La nouvelle aventure des îles de Robinson - 2002
Les belles értangères
Depuis le milieu du XIXème siècle et la colonisation réussie du baron suisse Alfred de Rodt, la population qui s’est installée dans le village de San Juan Bautista a apporté et implanté dans l’île Robinson Crusoe un grand nombre d’espèces végétales ; certaines, indispensables à la survie des hommes et d’autres, seulement pour le plaisir, ou par négligence ou même à leur insu.
Ce qui est certain, c’est qu’en 150 ans à peu près, le nombre de plantes supérieures présentes dans l’archipel, soit environ 200 espèces au départ, a plus que doublé. On avoisine aujourd’hui les 450 espèces recensées, indigènes, endémiques et naturalisées. Hélas, un réservoir de plantes potentiellement invasives se trouvent actuellement dans les jardins du village ou déjà de l’autre côté des barrières, au bord des chemins ou dans les terrains vagues.
Plusieurs de ces espèces sont inquiétantes (Lantana camara, Allocasia esculenta, Canna indica, Pittosporum heterophyllum, Senecio mikanioides, etc ...) parceque l’on a déjà pu constater leurs effets néfastes ailleurs (en Macaronésie, en Océanie, à Hawai’i, ...).
Pour d’autres, on devine ou l’on craint ce que leur installation extensive pourrait avoir de négatif (Bougainvillea glabra, Carpobrotus edulis, Hedera helix, Hydrangea macrophylla, Impatiens sodenii, Mirabilis jalapa, Monstera deliciosa, Phormium tenax, Robinia pseudacacia, Trachycarpus fortunei, etc ...).
On pense aussi bien sûr aux plantes qui pourraient s’hybrider avec les espèces indigènes ou endémiques, et l’on peut déjà voir quelques espèces décoratives qui sont plus ou moins installées et qui commencent à occuper des espaces, encore marginaux, mais non négligeables (Agave americana, Amaryllis belladona, Carica candinamarcensis, Cymbalaria muralis, Eschscholzia californica, Lobelia tupa,photo 6/08 Oxalis deppei, Solidago chilensis, Teline monspessulana, Tropaelum majus, Watsonia ardernei, etc ...).

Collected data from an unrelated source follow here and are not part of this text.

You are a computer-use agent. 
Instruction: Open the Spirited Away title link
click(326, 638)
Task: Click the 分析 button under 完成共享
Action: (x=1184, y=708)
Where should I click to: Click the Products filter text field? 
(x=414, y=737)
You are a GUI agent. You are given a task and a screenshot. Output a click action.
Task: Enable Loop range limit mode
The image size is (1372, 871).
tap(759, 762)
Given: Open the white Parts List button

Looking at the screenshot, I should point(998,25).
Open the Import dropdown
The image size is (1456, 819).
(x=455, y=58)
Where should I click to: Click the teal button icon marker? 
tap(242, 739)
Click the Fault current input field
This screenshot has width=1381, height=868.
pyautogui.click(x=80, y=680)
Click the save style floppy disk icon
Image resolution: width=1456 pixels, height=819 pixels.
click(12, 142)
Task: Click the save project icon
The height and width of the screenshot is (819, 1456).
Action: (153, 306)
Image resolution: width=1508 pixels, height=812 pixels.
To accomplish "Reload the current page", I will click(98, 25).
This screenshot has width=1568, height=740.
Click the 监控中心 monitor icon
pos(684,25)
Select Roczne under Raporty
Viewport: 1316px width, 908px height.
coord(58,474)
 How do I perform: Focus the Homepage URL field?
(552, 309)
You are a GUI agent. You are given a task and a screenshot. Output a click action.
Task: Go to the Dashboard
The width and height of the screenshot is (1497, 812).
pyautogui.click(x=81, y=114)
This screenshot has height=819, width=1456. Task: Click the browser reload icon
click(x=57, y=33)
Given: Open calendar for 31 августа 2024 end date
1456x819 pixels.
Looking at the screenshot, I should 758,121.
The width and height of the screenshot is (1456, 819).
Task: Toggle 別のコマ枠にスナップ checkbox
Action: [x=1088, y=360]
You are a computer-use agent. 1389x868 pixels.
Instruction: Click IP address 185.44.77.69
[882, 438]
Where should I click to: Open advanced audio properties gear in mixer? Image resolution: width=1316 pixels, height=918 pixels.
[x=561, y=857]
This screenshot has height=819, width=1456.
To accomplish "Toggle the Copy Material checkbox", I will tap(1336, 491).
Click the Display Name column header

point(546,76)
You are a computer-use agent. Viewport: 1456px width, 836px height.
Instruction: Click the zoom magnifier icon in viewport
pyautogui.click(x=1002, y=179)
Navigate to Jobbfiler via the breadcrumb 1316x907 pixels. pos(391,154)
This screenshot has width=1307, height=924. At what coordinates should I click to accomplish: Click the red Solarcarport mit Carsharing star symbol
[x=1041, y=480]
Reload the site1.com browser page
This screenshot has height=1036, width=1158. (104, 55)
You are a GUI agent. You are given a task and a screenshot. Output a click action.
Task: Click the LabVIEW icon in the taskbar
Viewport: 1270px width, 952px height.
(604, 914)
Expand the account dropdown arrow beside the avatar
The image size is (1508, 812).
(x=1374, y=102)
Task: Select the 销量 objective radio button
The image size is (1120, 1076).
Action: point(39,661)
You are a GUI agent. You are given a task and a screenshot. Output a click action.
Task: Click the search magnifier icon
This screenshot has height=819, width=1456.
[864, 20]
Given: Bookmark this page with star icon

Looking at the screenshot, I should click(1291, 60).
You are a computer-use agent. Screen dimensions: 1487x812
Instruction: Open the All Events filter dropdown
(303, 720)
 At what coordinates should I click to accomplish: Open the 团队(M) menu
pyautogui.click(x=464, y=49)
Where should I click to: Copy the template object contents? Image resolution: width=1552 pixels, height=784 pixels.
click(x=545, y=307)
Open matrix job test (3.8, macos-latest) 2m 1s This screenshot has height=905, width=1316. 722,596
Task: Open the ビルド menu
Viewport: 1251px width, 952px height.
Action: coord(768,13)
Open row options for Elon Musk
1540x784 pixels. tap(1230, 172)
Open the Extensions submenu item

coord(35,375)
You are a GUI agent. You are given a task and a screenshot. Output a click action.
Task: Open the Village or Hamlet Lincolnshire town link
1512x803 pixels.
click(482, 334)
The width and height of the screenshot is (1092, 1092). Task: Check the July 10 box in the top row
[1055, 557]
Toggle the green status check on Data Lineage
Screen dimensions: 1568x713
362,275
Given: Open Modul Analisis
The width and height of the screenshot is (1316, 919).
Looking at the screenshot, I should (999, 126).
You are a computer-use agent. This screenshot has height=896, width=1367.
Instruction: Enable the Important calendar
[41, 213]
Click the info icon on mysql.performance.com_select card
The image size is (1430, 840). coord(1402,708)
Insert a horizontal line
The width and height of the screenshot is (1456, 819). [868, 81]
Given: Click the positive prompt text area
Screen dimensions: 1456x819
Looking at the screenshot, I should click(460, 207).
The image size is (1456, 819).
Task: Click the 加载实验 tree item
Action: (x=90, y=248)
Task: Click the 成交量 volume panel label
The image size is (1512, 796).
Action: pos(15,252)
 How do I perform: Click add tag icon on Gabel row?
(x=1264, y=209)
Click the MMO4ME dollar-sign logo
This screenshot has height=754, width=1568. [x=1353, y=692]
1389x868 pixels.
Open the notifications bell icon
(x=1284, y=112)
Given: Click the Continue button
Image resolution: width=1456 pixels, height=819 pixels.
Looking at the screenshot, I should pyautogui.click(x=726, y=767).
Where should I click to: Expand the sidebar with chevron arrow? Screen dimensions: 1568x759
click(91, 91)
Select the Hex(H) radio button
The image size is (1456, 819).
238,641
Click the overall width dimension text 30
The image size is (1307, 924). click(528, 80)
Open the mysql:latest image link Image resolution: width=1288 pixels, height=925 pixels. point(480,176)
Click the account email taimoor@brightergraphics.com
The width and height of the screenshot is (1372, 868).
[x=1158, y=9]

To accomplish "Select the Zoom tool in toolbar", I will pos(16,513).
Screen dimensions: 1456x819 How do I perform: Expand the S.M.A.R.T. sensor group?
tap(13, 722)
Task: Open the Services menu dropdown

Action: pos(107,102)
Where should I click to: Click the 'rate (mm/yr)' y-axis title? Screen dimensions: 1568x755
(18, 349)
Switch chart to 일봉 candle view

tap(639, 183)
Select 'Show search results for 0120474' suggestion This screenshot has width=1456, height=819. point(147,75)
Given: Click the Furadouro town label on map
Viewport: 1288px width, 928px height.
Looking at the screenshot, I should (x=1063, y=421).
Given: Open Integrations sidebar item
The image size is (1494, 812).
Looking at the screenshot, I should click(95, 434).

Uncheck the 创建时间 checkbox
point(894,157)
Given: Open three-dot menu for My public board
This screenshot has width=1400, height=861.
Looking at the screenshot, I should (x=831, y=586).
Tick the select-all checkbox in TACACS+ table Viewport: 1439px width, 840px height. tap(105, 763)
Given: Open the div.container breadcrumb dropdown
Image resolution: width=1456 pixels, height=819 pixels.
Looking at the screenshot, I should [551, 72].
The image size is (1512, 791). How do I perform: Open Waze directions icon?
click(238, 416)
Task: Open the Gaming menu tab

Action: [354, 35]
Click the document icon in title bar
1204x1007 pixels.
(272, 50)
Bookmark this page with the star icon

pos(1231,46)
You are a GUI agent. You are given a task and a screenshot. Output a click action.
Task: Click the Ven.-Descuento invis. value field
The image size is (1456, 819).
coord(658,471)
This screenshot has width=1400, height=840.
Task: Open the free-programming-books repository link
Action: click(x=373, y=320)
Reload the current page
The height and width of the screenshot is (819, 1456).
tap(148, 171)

Enfin, il est malheureusement incontestable que plusieurs espèces sont d’ores et dèjà de vrais problèmes écologiques (Acacia dealbata et A. melanoxylon, Albizia lophantha, Aristotelia maqui, Cupressus goveniana et C. macnabiana, Eucalyptus globulus, Lardizabala biternata, Rubus ulmifolius, Ugni molinae, Vinca major, etc. ...) qui devraient entraîner de toute urgence des actions fortes et efficaces.